Here are some ways that Sofia applies convention over configuration principles to Android programming:
Task | Using Traditional Android APIs | Using Sofia |
---|---|---|
Loading layouts |
Your activity must explicitly call setContentView to load a layout resource.
|
For subclasses of sofia.app.Screen , the layout resource is loaded automatically based on the name of the class. For example, a class named FooScreen would load res/layout/fooscreen.xml , if found.
|
Accessing widgets |
Your activity must explicitly call findViewById to look up a widget in your layout. This method returns View , so you must then explicitly downcast it to the actual type.
|
For subclasses of sofia.app.Screen , private fields with names that match IDs in the auto-loaded layout will be automatically filled with references to those widgets, as long as the types are compatible.
|
Handling events | Your code must explicitly implement listener interfaces and then call setter methods that register the listeners with the widgets you are interested in. |
Events are dispatched automatically to methods that are named based on the ID of the widget and the type of event you are interested in. For example, myListItemClicked would be called when an item is clicked in a ListView with the ID myList .
|
Imagine that you had an object-oriented graphics framework like the one in Sofia. It has a Shape
class, which then has subclasses for specific kinds of shapes, like RectangleShape
and OvalShape
. Imagine further that when these shapes are on the screen, they can receive notifications when they collide with other shapes. In order to polymorphically handle collisions between all kinds of shapes, a traditional Java library might have the user override a method like this in their Shape
subclass:
public void onCollisionWith(Shape otherShape) { // ... }
But we're not done yet. At this point, we don't know what type of shape the other one actually is. If we're writing a game, we certainly want to know this; collisions between friendly characters would be handled different than collisions between a friendly character and a monster. This means we need to do runtime type checks by hand:
public void onCollisionWith(Shape otherShape) { if (otherShape instanceof GoodGuy) { GoodGuy goodGuy = (GoodGuy) otherShape; // Do something with goodGuy... } else if (otherShape instanceof BadGuy) { BadGuy badGuy = (BadGuy) otherShape; // Do something with badGuy... } }
This kind of boilerplate code doesn't contribute much real value to the solution; in fact, it detracts from the legibility of the solution. Wouldn't it be nice if you could just say what you meant in the first place, like this?

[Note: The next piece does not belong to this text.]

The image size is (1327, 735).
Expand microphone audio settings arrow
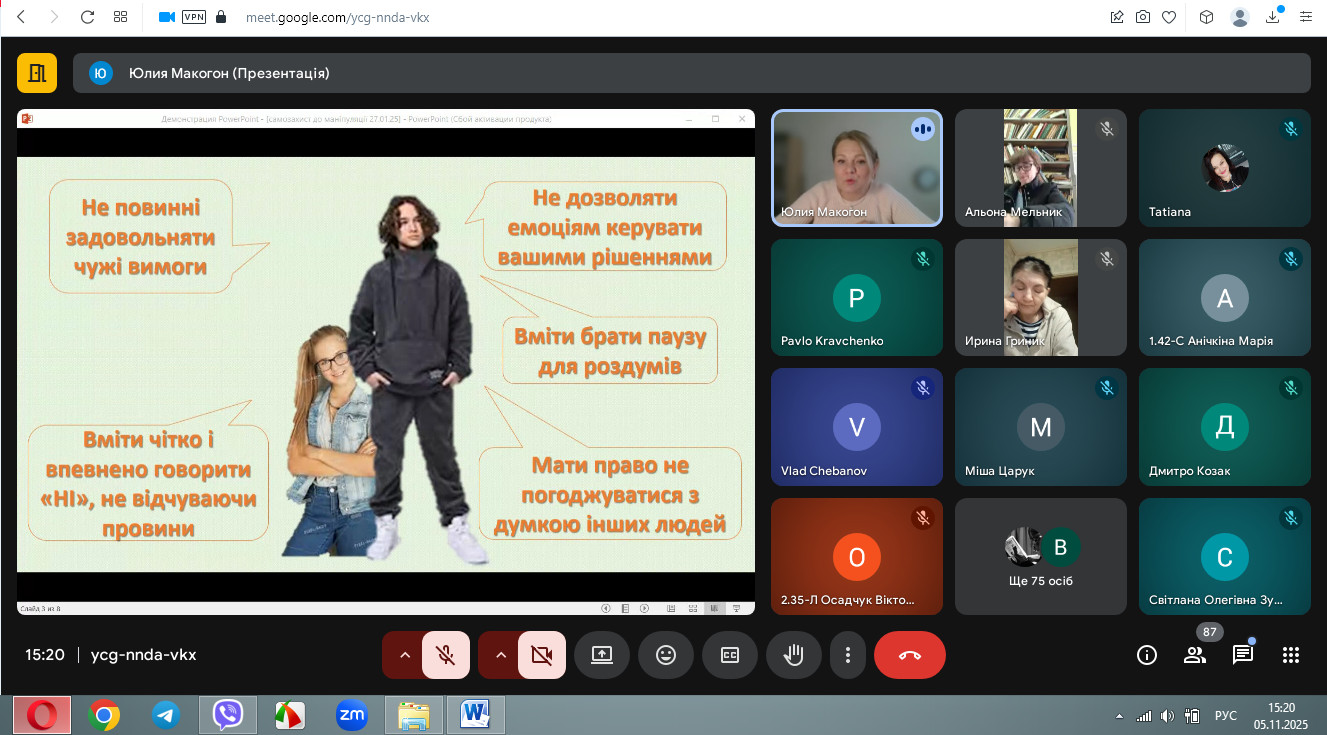coord(405,655)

public void onCollisionWith(GoodGuy goodGuy) { // Do something with goodGuy... } public void onCollisionWith(BadGuy badGuy) { // Do something with badGuy... }
Sofia lets you do exactly this! Polymorphism in Java is "single dispatch", meaning that only the type of the object receiving the method call is considered when determining which implementation of the method to call at runtime. The actual types of the objects passed to the method are not considered.
For its internal event dispatch mechanism, Sofia considers the argument types as well. Using reflection, it looks up methods based on the actual types of the arguments, not the compile-time types of the reference. This achieves "multiple dispatch" for these methods, allowing the programmer to focus on their design and letting the framework manage the boilerplate glue.